UPDATE. As pointed out in the comments, an upper bound exists for $x_i$ only if $\sum_{j=1}^{i-1} \frac{1}{x_j} < B$. If we have $B\leq \sum_{j=1}^{i-1} \frac{1}{x_j}<A$, then any sufficiently large $x_i,x_{i+1},\dots,x_n$ will work fine.
First, notice that the theorem is rather trivial.
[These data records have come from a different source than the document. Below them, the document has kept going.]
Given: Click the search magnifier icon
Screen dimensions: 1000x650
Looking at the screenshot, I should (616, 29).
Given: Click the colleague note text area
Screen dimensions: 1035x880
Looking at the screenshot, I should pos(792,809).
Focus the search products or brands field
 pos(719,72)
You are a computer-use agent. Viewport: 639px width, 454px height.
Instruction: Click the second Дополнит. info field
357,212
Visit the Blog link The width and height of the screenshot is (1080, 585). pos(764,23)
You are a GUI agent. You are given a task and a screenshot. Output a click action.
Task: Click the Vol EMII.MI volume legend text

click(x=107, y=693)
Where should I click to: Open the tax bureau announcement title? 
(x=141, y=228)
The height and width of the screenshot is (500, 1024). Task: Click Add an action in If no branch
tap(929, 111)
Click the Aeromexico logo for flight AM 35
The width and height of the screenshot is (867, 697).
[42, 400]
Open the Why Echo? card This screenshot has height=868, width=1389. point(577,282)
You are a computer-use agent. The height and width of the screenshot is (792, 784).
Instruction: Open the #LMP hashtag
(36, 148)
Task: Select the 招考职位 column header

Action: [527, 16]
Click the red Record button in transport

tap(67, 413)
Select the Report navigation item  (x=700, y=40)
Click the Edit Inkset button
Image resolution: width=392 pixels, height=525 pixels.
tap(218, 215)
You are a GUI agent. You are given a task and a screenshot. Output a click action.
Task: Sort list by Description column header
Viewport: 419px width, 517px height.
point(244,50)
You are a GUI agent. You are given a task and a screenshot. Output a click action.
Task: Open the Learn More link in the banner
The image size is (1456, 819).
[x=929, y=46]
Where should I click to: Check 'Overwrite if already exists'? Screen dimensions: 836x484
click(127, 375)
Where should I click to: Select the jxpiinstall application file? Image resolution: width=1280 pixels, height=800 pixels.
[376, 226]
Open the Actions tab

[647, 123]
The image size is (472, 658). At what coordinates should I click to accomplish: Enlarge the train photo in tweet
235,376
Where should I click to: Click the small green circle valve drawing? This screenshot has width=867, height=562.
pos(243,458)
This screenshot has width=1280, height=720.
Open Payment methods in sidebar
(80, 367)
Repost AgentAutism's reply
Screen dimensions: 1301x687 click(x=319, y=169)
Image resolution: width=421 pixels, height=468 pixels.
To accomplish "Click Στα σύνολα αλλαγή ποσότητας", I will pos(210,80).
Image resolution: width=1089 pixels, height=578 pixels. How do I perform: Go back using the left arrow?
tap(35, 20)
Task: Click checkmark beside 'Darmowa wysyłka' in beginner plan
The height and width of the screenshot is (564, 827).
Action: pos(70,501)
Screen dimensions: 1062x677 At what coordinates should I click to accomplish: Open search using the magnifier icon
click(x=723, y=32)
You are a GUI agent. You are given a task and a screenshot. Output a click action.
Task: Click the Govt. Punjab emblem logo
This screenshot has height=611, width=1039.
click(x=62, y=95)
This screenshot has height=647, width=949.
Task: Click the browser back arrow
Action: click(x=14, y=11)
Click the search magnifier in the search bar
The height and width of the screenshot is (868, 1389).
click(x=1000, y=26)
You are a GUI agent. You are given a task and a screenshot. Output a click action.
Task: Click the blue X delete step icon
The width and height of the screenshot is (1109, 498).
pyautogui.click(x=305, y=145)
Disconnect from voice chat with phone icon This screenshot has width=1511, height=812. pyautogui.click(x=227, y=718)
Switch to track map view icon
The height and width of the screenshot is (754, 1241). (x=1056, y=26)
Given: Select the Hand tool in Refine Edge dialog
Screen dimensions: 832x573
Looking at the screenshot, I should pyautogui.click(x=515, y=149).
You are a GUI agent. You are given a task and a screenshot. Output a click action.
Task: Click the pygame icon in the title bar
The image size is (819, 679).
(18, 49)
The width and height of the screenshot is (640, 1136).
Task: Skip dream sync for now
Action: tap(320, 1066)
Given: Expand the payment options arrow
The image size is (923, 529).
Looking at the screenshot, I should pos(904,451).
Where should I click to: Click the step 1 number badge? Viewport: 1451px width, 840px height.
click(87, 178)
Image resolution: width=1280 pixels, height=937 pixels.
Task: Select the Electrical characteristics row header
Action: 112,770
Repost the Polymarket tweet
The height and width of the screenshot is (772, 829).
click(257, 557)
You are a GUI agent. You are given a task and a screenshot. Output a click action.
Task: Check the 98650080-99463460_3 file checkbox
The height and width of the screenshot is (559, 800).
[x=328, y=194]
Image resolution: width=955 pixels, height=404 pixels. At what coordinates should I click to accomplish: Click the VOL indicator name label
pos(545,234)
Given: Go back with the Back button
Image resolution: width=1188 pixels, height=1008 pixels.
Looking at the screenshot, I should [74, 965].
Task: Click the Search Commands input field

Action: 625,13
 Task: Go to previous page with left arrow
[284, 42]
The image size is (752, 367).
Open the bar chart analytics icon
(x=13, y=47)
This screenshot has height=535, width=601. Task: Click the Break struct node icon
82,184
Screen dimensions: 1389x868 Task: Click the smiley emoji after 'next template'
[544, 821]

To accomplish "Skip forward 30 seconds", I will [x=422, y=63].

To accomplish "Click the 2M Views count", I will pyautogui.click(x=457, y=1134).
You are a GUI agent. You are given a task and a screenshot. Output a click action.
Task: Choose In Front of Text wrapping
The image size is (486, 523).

Indeed, for any $i=1,2,\dots,n$, we have:
$$R = \sum_{j=1}^n \frac{1}{x_j} \leq \sum_{j=1}^{i-1} \frac{1}{x_j} + \sum_{j=i}^{n} \frac{1}{x_i} = \sum_{j=1}^{i-1} \frac{1}{x_j} + (n-i+1)\frac{1}{x_i},$$
implying that
$$x_i \leq \frac{n-i+1}{R-\sum_{j=1}^{i-1} \frac{1}{x_j}}.$$
Replacing "$R = \sum_{j=1}^n \frac{1}{x_j}$" with "$B \leq \sum_{j=1}^n \frac{1}{x_j}$", we get a similar upper bound for $x_i$ (assuming that $\sum_{j=1}^{i-1} \frac{1}{x_j} < B$):
$$x_i \leq \frac{n-i+1}{B-\sum_{j=1}^{i-1} \frac{1}{x_j}}.$$
The bound is tight: it is attained when $\sum_{j=1}^n \frac{1}{x_j} = B$ and $x_i=x_{i+1}=\dots=x_n$.
The value of $A$ can be used to obtain a lower bound for $x_i$. Namely, from
$$A\geq \sum_{j=1}^n \frac{1}{x_j} \geq \sum_{j=1}^i \frac{1}{x_j}$$
we get
$$x_i \geq \frac{1}{A - \sum_{j=1}^{i-1} \frac{1}{x_j}}.$$
P.S. There is a related Kellogg problem, which for the case $R=1$ bounds $x_n$ uniformly as $x_n \leq s_{n-1}-1$ (where $s_j$ is Sylvester's sequence). This bound can be also extended to lower terms, giving $x_i \leq (n+1-i)\cdot (s_{i-1}-1)$ for all $i=1,2,\dots,n$.